### DATA EXCERPTS

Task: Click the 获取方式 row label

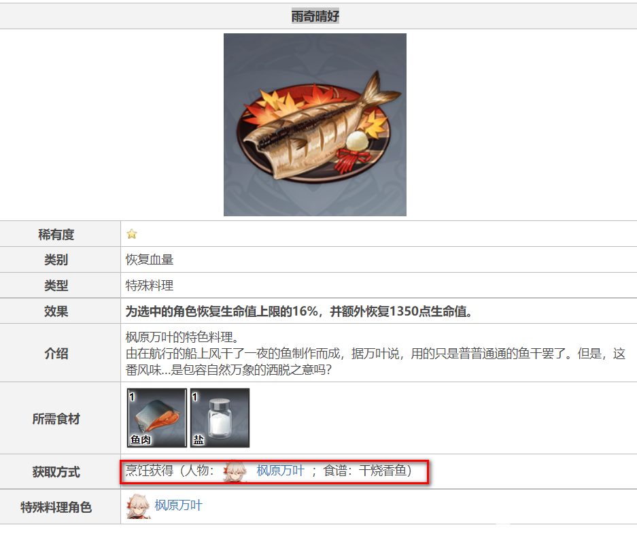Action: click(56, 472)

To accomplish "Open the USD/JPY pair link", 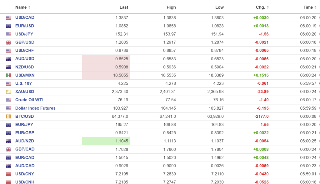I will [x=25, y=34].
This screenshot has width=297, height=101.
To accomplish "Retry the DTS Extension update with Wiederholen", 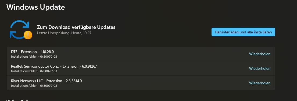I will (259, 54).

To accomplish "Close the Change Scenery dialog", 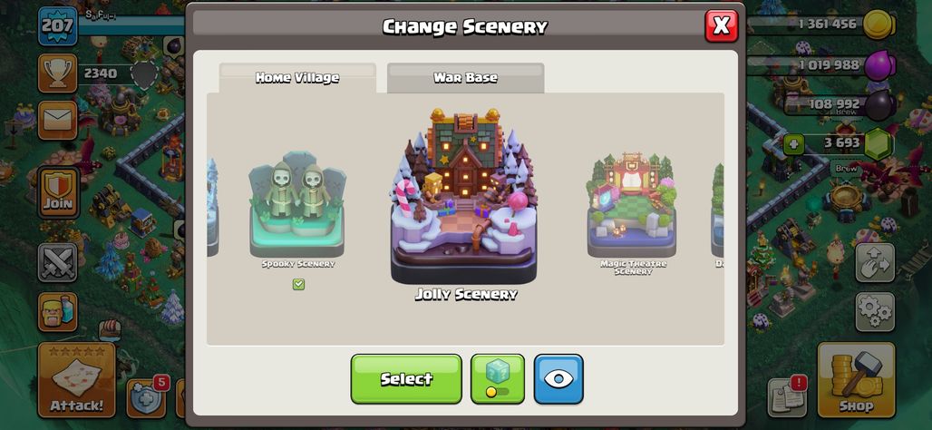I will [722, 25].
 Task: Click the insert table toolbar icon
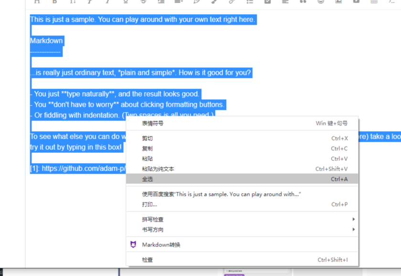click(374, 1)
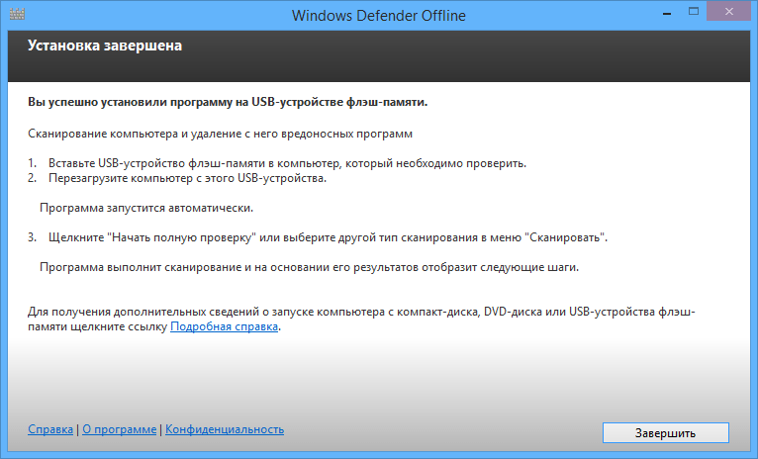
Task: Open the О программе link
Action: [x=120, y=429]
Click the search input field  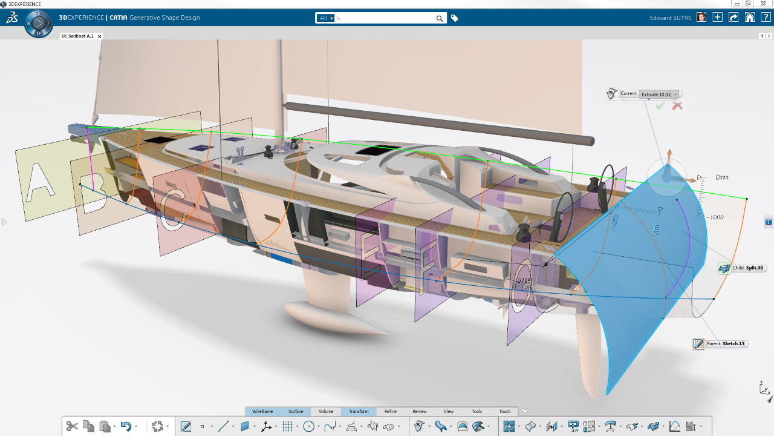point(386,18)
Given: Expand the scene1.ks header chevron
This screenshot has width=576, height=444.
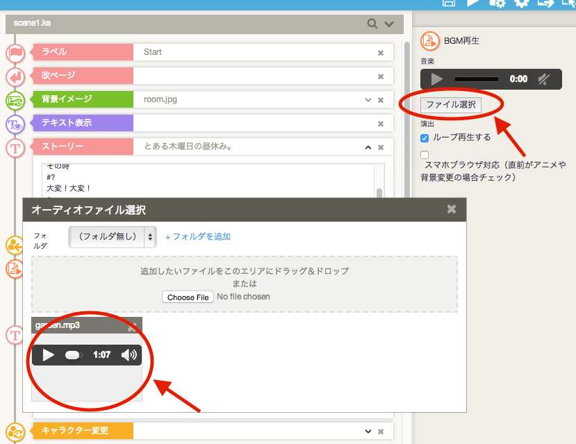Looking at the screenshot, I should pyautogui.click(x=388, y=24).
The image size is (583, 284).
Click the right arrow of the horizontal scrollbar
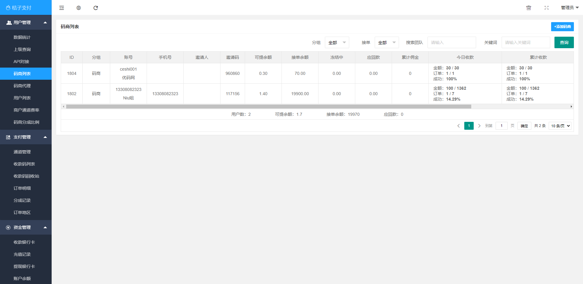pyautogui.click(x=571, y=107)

---

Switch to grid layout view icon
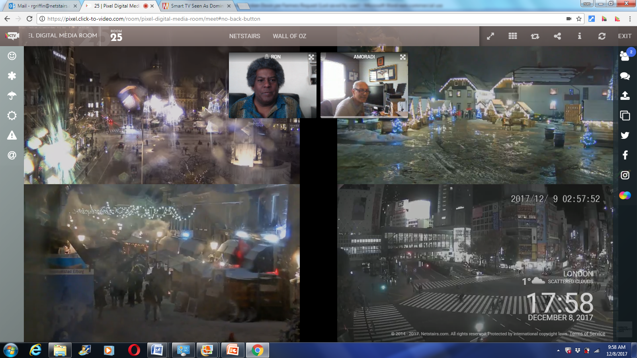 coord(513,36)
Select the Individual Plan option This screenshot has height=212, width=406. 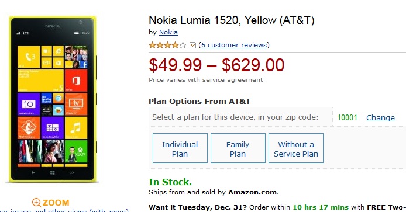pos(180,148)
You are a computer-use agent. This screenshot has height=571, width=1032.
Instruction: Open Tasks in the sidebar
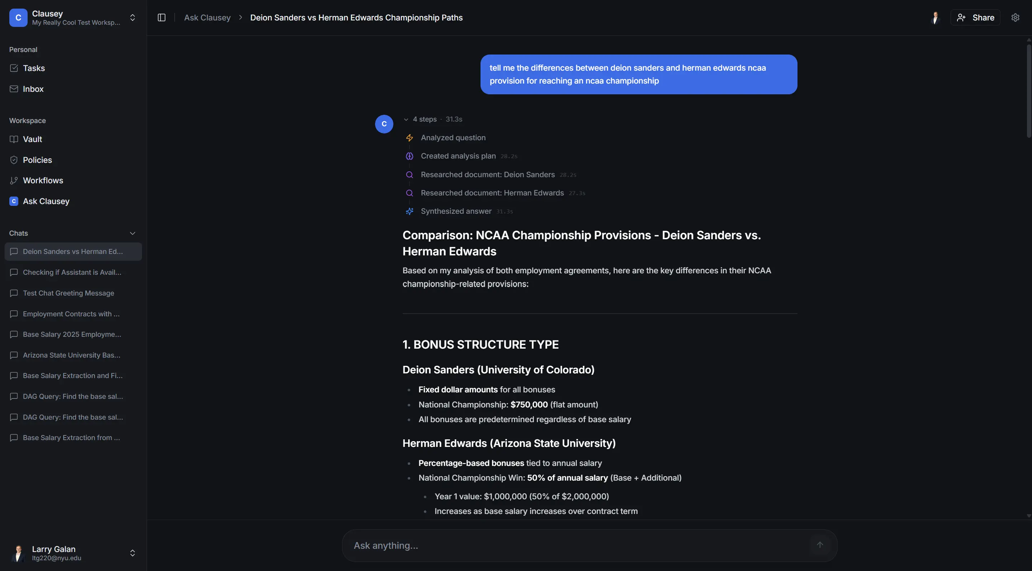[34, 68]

* * *

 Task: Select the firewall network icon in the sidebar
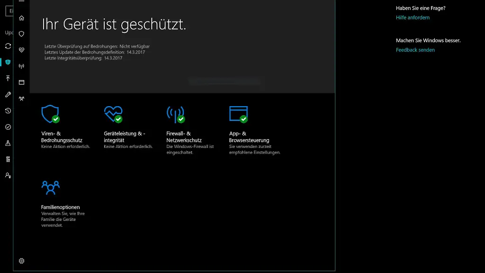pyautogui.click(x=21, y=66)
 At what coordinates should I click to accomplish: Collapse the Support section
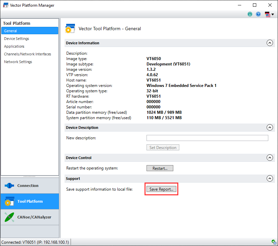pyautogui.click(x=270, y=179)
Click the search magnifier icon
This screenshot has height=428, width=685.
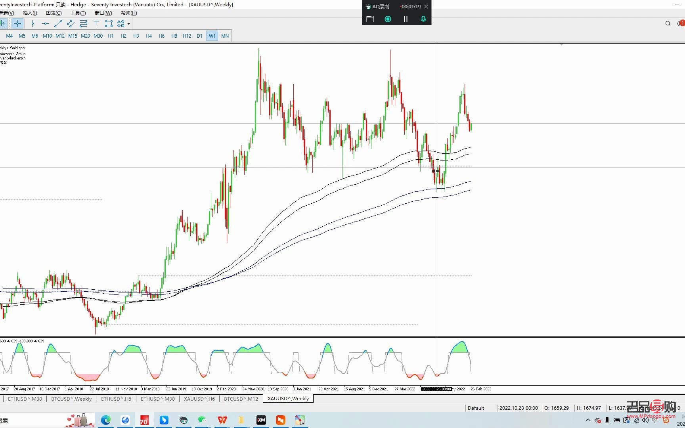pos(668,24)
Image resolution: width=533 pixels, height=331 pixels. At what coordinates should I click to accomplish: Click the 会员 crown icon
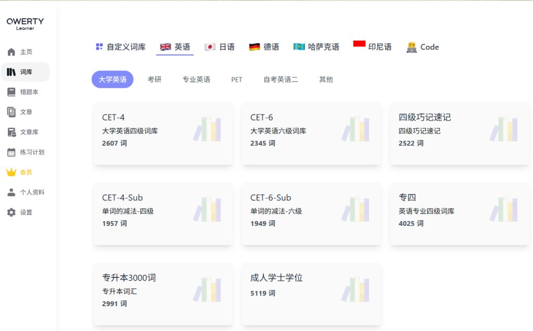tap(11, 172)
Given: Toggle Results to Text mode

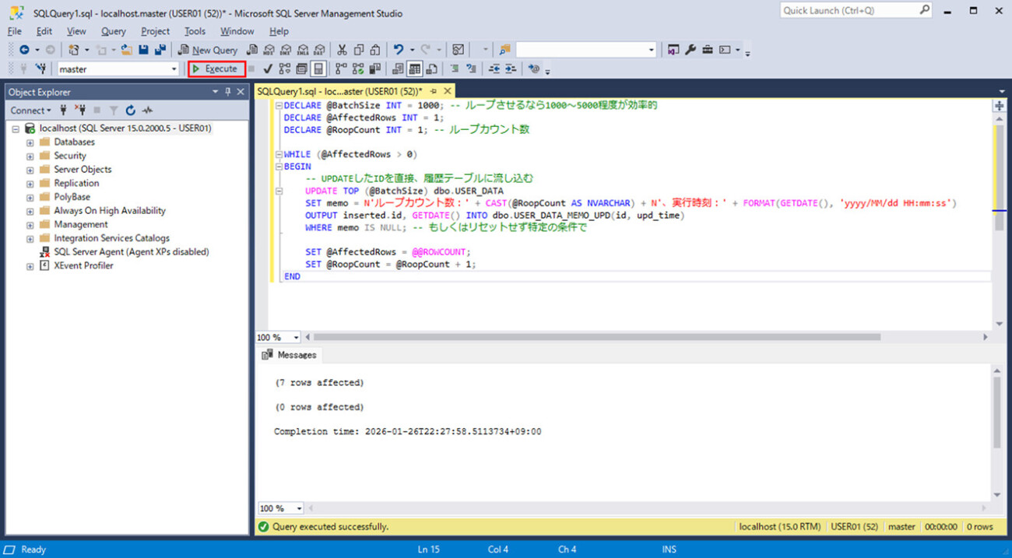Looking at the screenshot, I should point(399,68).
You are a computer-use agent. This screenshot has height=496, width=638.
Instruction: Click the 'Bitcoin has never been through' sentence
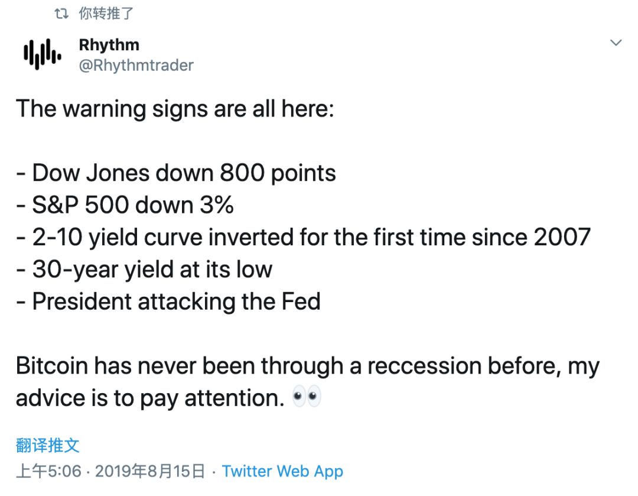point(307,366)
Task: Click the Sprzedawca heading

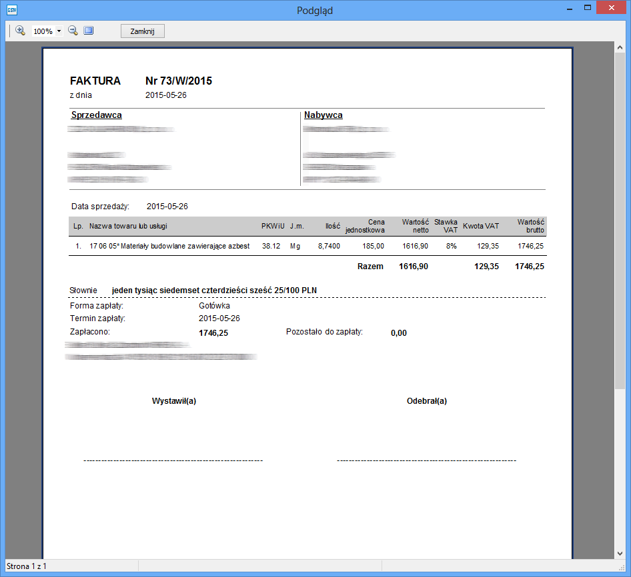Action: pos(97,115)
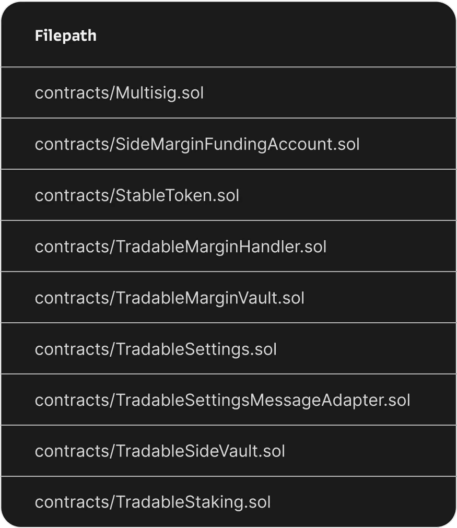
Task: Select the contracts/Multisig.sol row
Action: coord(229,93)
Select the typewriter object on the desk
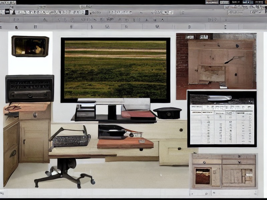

### WHAT YOU NEED TO DO
Look over the data above and show each line that contains "agent".

### EXERCISE RESPONSE
You are a computer-use agent. This screenshot has height=571, width=1032.
You are a computer-use agent. This screenshot has height=496, width=638.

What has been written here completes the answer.